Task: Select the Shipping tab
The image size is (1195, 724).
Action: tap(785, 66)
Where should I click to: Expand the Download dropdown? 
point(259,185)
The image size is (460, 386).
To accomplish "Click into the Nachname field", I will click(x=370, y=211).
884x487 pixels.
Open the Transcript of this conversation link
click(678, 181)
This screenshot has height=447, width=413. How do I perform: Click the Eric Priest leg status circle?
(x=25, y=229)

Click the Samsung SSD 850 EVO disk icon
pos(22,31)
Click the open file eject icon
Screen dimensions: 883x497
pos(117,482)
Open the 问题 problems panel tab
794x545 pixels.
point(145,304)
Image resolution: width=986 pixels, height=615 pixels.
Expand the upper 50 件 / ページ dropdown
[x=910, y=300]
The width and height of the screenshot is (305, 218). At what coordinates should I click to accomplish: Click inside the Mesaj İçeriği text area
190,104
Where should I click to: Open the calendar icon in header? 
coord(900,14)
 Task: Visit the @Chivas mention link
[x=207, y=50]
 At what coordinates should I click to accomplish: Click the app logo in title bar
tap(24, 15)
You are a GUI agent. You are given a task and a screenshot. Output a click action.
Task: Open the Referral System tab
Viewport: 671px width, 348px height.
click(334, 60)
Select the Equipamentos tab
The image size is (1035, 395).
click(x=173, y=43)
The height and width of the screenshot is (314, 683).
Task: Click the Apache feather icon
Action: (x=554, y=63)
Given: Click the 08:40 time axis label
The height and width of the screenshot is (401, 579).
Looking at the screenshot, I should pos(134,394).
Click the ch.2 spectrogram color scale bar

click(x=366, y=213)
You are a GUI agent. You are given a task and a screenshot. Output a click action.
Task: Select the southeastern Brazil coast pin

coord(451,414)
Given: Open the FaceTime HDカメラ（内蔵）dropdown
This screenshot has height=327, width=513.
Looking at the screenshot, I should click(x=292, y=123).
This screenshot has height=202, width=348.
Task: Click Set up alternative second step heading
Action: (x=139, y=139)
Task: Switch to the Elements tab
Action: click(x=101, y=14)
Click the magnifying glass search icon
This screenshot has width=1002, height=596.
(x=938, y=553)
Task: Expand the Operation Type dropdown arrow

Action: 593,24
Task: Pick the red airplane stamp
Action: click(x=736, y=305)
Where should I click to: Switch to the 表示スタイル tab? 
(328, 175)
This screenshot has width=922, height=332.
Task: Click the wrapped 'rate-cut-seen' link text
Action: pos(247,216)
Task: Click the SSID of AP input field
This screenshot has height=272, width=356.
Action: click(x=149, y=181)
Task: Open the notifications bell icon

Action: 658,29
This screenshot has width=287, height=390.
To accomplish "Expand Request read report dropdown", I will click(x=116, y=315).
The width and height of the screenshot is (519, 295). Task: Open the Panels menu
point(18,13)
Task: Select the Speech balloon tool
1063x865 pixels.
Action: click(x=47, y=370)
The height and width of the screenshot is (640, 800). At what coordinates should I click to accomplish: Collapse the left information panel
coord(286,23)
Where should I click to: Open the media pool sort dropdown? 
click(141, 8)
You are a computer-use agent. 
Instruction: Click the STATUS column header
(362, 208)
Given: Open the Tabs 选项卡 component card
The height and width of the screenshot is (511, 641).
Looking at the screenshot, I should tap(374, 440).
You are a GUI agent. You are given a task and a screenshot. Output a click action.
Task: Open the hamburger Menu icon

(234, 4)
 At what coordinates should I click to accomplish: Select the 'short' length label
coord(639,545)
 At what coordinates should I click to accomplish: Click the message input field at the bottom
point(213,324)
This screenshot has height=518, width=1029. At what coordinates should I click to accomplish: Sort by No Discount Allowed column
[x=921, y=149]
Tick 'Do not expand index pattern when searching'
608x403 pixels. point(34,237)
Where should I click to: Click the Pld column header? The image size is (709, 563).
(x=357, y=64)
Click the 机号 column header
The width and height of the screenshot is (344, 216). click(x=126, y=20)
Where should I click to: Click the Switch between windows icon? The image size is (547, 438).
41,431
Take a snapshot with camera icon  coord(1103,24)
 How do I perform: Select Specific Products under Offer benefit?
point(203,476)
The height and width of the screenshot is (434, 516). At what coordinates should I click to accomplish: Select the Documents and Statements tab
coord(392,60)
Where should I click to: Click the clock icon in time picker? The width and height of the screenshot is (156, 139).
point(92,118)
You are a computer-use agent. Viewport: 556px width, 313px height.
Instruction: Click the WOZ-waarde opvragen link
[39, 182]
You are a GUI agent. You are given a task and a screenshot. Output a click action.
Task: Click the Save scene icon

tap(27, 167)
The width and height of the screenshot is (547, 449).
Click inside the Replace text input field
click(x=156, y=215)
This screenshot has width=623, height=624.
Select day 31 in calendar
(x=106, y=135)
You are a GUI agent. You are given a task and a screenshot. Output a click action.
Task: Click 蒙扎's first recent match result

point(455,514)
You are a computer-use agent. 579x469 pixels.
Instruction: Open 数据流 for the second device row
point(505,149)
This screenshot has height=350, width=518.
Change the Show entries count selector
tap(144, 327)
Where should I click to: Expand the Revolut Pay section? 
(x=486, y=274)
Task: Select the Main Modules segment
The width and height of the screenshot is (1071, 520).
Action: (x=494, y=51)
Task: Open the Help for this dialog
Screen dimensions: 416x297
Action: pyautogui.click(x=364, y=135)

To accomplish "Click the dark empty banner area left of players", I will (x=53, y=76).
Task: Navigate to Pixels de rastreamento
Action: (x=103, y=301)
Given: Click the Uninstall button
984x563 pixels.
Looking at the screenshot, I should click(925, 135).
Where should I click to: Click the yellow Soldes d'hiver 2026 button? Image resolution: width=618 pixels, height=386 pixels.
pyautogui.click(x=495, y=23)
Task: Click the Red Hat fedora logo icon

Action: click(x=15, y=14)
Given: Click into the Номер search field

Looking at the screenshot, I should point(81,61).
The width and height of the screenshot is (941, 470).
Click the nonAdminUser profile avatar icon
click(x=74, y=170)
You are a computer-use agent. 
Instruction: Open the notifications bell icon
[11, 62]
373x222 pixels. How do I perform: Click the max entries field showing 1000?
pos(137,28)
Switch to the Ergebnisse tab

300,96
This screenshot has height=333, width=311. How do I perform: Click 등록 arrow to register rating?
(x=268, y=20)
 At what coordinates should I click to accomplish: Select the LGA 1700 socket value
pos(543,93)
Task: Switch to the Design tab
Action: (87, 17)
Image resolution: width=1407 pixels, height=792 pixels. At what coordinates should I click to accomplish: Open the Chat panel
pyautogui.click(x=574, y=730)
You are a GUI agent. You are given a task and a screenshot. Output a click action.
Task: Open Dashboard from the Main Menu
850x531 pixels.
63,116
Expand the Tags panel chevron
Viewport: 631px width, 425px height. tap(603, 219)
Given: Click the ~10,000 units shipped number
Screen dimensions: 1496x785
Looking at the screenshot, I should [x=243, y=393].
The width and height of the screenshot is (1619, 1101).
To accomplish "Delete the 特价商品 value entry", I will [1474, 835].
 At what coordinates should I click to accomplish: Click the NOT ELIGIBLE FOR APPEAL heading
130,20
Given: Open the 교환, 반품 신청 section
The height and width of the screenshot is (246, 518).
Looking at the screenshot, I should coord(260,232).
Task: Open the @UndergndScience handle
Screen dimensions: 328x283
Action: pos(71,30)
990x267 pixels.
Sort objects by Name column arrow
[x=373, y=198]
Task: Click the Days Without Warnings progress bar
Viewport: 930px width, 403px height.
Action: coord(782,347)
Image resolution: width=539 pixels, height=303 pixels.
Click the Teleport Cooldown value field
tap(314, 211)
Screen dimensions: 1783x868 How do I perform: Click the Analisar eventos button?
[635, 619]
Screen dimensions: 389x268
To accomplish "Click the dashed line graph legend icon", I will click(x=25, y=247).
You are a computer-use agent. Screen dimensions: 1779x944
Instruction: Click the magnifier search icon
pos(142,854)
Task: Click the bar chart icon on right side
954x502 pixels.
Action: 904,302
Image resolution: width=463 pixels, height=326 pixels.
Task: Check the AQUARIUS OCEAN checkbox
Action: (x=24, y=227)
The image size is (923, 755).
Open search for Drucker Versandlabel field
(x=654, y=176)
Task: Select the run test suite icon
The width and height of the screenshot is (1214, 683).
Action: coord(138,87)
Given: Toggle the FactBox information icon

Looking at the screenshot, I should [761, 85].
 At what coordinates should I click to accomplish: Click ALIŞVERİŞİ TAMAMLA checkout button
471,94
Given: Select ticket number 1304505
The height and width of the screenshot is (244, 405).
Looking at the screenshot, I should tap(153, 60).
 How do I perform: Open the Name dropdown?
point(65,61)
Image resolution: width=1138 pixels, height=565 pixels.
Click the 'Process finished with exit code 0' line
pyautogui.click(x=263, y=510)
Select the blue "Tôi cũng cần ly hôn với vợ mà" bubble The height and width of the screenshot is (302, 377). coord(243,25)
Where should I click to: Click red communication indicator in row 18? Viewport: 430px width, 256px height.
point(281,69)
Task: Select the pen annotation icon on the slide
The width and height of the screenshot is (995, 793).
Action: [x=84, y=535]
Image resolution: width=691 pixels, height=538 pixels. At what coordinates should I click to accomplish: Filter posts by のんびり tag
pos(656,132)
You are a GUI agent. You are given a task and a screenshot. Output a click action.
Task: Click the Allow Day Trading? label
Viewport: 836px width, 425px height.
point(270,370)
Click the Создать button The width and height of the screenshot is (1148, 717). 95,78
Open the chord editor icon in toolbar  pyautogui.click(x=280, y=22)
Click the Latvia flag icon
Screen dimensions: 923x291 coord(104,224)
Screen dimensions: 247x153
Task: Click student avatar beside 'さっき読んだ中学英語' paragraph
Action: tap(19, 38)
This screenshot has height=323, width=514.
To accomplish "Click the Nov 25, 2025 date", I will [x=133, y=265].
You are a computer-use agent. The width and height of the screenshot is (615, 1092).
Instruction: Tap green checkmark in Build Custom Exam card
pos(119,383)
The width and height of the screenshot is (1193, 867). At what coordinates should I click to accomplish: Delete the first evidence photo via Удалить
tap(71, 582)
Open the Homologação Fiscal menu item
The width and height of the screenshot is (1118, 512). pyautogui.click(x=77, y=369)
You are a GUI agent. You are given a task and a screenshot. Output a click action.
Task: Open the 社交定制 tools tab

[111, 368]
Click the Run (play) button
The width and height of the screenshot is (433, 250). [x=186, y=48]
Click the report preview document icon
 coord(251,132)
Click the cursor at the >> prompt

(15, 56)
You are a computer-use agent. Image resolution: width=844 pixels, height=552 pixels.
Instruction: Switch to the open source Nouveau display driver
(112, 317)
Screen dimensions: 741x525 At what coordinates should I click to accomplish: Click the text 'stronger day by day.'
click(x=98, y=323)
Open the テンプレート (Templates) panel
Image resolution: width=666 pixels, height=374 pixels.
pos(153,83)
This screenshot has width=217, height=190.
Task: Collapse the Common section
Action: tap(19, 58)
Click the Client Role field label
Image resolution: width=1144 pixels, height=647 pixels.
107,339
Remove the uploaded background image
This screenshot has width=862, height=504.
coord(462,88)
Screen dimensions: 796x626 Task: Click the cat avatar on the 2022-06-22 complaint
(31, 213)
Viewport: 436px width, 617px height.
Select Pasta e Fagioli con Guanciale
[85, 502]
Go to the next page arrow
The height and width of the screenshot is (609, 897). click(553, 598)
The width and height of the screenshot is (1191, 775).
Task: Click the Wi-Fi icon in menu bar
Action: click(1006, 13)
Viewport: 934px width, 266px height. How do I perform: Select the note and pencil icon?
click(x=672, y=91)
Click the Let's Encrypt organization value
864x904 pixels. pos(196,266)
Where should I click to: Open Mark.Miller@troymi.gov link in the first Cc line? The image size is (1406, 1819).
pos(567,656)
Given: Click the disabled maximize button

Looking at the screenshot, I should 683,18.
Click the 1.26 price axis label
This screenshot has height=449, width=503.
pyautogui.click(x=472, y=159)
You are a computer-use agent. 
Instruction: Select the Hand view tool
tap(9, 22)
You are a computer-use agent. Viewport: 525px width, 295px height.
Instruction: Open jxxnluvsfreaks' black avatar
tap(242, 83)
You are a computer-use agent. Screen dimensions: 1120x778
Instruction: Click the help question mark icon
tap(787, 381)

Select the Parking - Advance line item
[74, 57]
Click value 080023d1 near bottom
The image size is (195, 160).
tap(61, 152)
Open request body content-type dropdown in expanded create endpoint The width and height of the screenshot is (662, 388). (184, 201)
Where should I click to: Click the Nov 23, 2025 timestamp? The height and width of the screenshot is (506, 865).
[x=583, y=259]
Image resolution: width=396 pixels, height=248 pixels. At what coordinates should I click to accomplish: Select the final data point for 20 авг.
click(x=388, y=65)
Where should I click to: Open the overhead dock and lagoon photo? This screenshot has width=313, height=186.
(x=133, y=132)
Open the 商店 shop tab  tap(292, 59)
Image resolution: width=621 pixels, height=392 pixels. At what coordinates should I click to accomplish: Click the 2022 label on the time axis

The task →
Among the lines of the material above, find those with the word "Main". Copy each one.

Response box →
Task: Select the Main Modules segment
Task: Open Dashboard from the Main Menu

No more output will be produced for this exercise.